>> begin

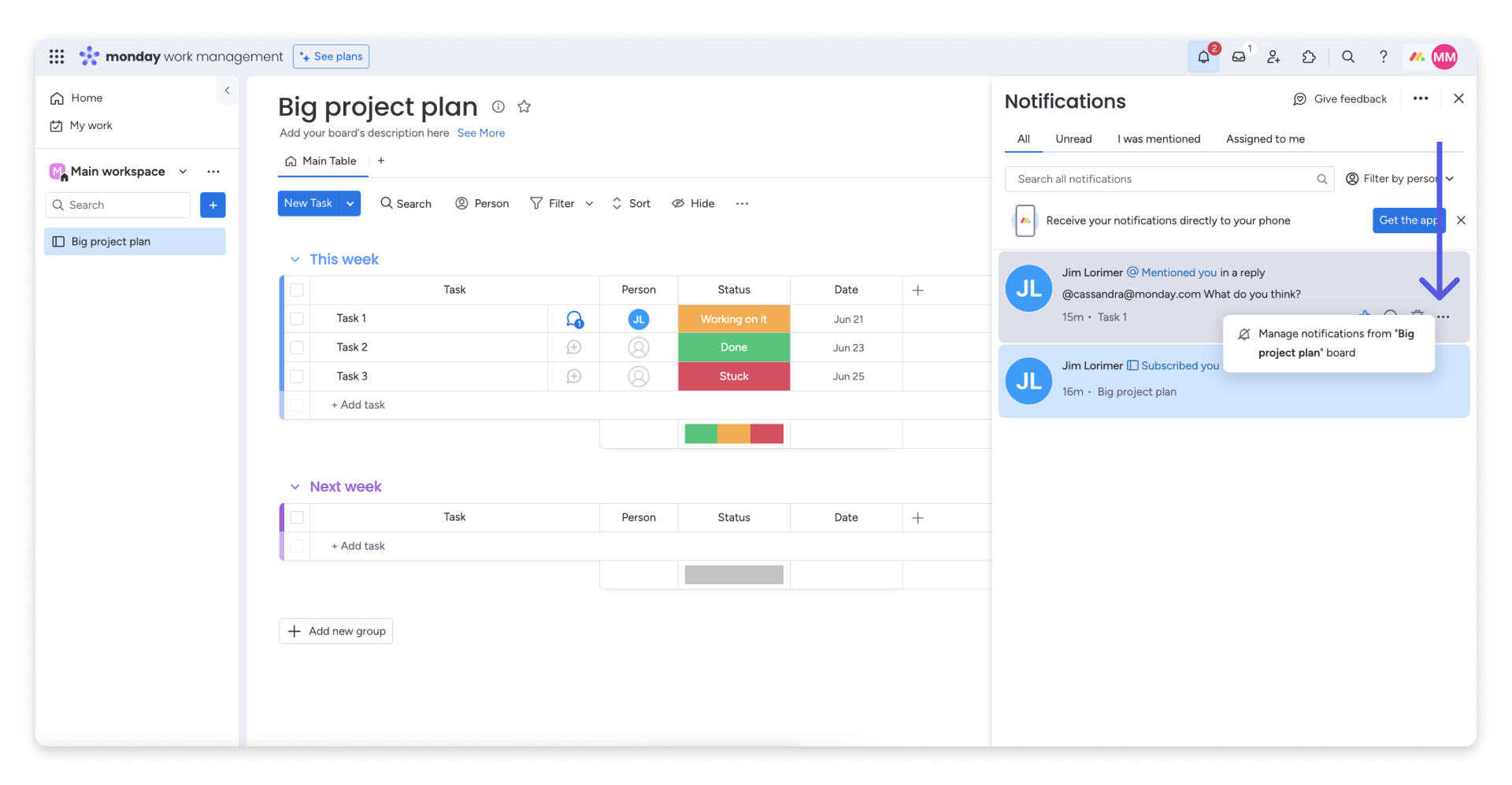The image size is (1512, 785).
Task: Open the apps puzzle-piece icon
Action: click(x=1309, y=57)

>> end
>> begin

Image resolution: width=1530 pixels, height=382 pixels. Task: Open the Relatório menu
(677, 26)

>> end
>> begin

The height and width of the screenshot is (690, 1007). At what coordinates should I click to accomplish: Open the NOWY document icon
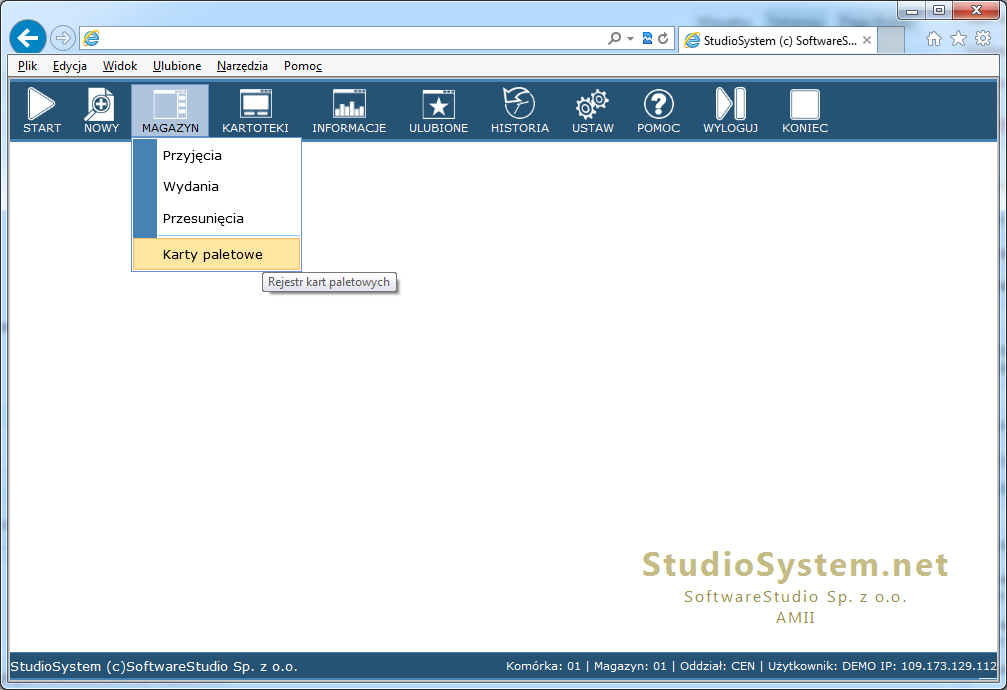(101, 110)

>> end

Task prompt: Please repeat the records word for word, starting with the line that contains "The image size is (1512, 785)." and ending with the line that contains "Action: click(x=1309, y=57)", and include both of those lines. Leave the pictures out of your answer.

Task response:
The image size is (1512, 785).
Task: Open the apps puzzle-piece icon
Action: click(x=1309, y=57)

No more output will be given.